##### Supplied data
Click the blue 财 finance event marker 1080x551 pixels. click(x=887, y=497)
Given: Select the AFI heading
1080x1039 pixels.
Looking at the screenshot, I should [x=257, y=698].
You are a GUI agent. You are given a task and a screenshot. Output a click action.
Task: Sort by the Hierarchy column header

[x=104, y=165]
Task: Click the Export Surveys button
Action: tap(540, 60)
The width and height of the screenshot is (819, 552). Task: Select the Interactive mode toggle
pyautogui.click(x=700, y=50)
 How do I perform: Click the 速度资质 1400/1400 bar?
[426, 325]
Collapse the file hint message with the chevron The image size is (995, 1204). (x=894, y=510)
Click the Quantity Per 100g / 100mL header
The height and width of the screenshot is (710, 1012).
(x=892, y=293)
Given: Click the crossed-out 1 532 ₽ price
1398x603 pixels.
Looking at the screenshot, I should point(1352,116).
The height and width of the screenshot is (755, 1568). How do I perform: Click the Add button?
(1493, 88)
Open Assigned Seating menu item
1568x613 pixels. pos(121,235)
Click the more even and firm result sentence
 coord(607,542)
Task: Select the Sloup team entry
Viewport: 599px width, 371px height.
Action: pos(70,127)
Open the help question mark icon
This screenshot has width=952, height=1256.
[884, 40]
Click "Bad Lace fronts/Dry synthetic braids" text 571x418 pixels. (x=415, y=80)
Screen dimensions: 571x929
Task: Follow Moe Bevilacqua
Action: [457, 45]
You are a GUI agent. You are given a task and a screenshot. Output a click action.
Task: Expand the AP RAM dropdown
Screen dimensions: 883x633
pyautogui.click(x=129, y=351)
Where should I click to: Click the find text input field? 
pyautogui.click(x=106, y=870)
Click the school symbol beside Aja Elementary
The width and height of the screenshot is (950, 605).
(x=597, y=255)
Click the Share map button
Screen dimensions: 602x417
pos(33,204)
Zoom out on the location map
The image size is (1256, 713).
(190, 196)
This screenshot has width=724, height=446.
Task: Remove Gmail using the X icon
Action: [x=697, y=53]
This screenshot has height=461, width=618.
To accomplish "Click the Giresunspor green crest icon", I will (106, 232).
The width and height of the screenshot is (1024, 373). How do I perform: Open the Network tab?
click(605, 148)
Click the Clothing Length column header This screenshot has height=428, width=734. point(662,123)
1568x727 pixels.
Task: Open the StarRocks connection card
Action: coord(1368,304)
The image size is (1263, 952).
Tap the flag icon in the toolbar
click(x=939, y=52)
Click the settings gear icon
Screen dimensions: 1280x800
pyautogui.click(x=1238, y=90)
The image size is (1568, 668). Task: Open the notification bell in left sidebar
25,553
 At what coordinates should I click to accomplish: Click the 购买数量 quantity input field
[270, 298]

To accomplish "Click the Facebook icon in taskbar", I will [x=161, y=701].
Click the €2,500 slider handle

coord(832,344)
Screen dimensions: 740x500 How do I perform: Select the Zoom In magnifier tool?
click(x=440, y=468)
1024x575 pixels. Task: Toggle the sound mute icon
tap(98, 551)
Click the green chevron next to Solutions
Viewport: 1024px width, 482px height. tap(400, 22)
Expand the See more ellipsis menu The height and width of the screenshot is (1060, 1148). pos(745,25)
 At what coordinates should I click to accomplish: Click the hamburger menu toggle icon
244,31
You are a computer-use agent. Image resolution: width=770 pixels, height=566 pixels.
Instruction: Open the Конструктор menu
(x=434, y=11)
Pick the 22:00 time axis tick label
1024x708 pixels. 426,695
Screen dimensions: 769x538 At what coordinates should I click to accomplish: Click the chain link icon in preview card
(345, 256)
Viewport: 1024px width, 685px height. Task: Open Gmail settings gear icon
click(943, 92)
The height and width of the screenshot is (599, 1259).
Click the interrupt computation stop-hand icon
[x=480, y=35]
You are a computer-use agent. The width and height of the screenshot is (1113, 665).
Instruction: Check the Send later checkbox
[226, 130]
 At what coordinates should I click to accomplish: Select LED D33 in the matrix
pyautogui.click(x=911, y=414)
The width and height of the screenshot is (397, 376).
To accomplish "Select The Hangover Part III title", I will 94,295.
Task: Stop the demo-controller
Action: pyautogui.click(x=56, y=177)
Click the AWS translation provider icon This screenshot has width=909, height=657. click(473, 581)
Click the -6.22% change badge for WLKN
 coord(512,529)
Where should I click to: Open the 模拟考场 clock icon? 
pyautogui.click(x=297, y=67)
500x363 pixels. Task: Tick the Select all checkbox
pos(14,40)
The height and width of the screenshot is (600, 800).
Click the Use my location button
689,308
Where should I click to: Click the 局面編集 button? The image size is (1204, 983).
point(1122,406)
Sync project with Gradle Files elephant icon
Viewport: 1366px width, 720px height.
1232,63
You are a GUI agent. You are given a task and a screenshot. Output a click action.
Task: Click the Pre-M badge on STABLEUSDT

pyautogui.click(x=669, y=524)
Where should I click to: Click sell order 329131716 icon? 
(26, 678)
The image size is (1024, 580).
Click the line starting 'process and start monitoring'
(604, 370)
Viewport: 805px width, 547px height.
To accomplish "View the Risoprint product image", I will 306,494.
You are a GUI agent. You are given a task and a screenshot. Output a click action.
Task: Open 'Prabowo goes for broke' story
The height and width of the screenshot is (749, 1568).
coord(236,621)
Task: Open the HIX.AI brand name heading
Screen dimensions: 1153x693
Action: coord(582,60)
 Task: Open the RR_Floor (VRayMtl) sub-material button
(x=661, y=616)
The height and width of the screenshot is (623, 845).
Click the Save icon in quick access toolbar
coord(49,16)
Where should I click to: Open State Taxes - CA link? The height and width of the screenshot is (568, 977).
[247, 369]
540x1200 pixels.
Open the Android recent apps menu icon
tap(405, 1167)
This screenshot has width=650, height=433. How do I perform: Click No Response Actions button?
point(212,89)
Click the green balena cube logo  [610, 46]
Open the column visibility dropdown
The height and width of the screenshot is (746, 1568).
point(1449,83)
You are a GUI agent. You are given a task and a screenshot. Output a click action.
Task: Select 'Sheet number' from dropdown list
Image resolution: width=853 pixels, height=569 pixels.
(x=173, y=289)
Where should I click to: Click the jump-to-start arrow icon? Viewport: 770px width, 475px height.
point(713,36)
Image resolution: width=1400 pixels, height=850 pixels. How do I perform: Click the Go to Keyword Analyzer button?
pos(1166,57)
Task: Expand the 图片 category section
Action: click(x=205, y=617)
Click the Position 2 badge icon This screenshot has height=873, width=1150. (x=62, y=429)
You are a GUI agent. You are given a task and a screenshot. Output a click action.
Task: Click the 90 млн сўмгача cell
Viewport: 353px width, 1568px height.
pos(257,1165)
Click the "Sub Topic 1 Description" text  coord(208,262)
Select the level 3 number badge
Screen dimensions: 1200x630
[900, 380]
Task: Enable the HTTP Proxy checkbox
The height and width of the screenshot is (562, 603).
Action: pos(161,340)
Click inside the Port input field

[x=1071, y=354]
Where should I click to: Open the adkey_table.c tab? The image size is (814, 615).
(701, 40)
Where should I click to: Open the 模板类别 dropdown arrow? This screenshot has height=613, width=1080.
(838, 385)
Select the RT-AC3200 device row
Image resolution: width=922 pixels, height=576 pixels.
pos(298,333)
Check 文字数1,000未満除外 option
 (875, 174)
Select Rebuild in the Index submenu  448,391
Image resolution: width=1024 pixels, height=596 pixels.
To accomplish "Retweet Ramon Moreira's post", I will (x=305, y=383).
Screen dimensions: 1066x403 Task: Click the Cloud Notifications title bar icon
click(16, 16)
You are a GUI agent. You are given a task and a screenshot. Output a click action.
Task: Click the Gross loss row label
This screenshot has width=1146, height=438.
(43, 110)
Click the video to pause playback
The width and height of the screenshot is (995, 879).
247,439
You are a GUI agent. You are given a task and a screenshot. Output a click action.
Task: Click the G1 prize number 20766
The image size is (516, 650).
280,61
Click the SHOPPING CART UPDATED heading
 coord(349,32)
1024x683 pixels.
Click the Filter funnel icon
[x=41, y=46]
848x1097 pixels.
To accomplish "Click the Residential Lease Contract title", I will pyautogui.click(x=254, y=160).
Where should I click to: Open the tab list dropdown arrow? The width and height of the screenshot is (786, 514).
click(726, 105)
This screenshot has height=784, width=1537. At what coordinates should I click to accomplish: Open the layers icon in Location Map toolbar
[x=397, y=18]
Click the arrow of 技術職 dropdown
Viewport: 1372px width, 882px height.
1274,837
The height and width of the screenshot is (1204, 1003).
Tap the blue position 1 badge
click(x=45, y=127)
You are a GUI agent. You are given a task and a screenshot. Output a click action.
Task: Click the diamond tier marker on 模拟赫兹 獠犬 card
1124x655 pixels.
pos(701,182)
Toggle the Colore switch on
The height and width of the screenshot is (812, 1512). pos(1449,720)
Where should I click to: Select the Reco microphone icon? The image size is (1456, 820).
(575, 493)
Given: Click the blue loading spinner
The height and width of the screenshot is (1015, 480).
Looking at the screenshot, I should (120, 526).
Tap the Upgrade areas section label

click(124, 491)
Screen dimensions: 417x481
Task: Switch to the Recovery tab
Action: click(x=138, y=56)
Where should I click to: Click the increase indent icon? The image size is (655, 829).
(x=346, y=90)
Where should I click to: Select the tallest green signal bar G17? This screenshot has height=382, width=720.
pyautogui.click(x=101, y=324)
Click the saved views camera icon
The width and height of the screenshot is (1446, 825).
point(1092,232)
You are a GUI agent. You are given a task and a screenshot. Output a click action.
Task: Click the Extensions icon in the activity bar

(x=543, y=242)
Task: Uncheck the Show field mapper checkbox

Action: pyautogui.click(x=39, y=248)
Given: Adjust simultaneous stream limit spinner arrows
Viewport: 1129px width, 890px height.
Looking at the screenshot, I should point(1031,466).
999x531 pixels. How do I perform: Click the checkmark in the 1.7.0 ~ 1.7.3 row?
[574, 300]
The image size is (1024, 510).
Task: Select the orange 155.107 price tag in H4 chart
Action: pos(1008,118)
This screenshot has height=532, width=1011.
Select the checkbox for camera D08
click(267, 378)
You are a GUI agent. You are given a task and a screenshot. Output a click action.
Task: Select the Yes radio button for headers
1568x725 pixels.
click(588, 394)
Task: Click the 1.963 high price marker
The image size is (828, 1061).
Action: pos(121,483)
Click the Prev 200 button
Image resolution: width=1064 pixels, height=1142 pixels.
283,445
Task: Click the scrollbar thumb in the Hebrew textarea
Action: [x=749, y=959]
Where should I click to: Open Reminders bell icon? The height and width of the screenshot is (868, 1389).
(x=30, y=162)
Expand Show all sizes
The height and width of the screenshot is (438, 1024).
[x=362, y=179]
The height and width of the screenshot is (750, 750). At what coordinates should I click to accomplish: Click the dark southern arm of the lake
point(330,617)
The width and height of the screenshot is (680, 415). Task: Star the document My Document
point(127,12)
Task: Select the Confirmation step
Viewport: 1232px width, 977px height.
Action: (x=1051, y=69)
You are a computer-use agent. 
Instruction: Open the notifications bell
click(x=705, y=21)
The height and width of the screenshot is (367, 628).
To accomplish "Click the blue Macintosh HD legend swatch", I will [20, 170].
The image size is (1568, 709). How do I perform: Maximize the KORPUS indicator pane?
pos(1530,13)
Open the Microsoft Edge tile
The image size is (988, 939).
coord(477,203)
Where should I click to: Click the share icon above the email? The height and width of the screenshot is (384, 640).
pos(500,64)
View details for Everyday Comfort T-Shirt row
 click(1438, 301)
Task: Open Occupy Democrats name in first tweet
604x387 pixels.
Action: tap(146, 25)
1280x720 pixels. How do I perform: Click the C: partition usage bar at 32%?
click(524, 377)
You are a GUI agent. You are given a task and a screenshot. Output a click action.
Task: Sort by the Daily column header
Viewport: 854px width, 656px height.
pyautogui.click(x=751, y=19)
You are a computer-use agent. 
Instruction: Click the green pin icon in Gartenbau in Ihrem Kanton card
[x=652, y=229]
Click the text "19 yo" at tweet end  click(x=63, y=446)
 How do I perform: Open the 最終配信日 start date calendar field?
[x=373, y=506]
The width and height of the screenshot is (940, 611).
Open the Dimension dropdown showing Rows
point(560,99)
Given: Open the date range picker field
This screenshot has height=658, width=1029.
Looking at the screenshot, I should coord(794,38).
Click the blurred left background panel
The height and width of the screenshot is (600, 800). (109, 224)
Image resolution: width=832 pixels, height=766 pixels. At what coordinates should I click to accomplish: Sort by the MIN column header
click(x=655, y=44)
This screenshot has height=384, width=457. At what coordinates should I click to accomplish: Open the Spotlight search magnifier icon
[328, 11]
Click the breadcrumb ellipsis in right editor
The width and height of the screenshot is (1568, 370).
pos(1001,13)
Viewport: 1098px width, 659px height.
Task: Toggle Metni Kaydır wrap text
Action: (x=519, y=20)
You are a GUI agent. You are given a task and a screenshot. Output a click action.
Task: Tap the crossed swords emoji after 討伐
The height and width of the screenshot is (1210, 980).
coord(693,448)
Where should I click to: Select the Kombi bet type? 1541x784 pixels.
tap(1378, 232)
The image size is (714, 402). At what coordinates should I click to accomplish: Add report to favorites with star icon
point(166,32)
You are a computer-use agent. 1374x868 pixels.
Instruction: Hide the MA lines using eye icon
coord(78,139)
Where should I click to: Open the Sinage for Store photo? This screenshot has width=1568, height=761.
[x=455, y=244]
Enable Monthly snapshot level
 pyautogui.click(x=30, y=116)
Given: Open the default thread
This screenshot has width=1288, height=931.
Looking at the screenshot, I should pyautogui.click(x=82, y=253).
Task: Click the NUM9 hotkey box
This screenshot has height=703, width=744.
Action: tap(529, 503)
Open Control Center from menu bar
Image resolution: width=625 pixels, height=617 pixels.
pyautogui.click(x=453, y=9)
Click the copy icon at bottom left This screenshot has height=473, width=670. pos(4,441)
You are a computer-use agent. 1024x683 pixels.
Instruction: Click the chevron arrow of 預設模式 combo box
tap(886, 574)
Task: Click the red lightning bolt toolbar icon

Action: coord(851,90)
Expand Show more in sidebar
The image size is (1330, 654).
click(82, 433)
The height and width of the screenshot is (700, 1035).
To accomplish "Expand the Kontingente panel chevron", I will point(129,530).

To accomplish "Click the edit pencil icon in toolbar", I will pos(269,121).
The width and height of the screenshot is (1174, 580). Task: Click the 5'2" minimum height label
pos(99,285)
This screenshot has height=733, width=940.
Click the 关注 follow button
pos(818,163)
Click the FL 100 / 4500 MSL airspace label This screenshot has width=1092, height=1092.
##########
* **Task goal**
Reproduce only the lines above, starting at the line with "Task: Click the 90 млн сўмгача cell" and ending at the line with "Image resolution: width=1024", exactly as written.

* **Task result**
Task: Click the 90 млн сўмгача cell
Viewport: 353px width, 1568px height.
pos(257,1165)
Click the "Sub Topic 1 Description" text  coord(208,262)
Select the level 3 number badge
Screen dimensions: 1200x630
[900, 380]
Task: Enable the HTTP Proxy checkbox
The height and width of the screenshot is (562, 603).
Action: pos(161,340)
Click inside the Port input field

[x=1071, y=354]
Where should I click to: Open the adkey_table.c tab? The image size is (814, 615).
(701, 40)
Where should I click to: Open the 模板类别 dropdown arrow? This screenshot has height=613, width=1080.
(838, 385)
Select the RT-AC3200 device row
Image resolution: width=922 pixels, height=576 pixels.
pos(298,333)
Check 文字数1,000未満除外 option
 (875, 174)
Select Rebuild in the Index submenu  448,391
Image resolution: width=1024 pixels, height=596 pixels.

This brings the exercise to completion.